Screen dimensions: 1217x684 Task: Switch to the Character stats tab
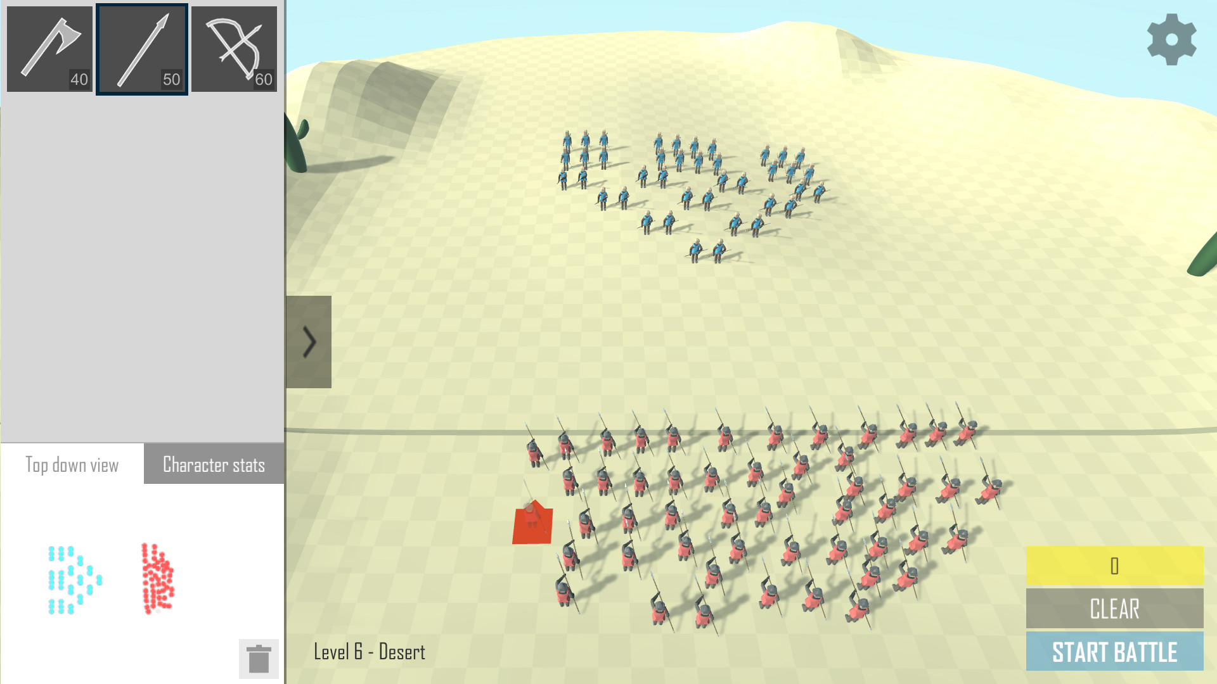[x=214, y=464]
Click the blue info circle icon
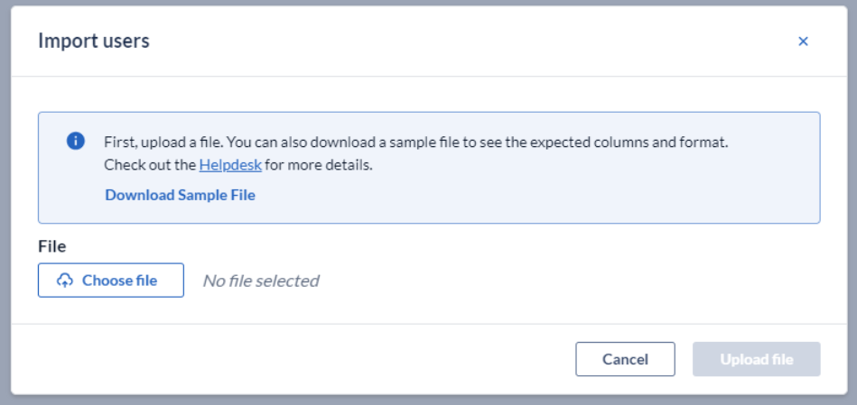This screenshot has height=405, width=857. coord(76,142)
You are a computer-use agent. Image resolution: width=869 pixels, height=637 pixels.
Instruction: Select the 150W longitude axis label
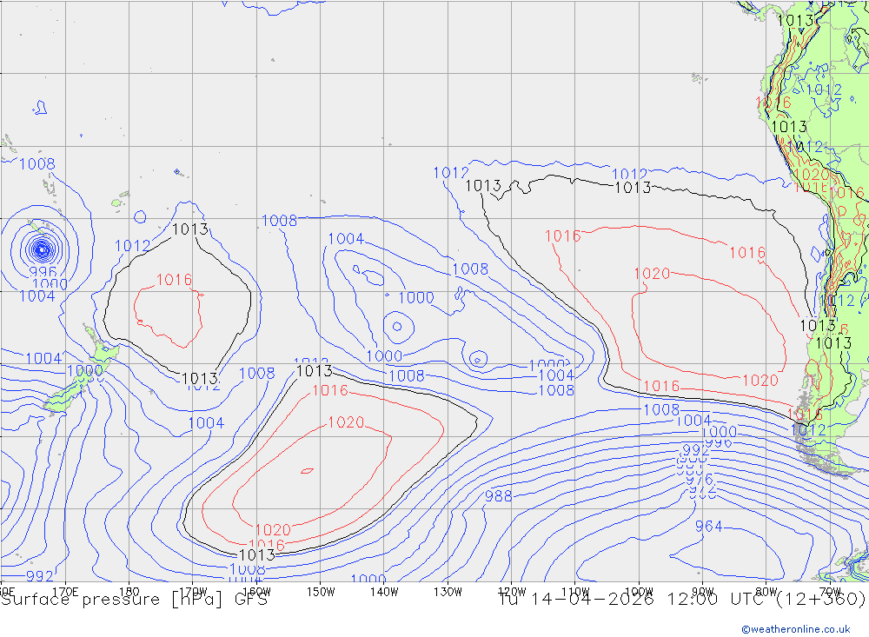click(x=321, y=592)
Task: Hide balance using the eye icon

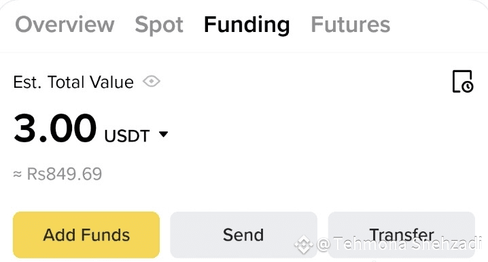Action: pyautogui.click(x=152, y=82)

* * * * * * *

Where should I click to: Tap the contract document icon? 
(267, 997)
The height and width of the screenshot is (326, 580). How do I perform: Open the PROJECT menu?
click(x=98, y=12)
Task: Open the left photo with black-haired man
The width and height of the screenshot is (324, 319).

* * * * * * *

Retype only the lines above between the line with "Task: Open the" and the line with "The width and", counting those two lines as well, and keep every character as it is.

Task: Open the left photo with black-haired man
The width and height of the screenshot is (324, 319).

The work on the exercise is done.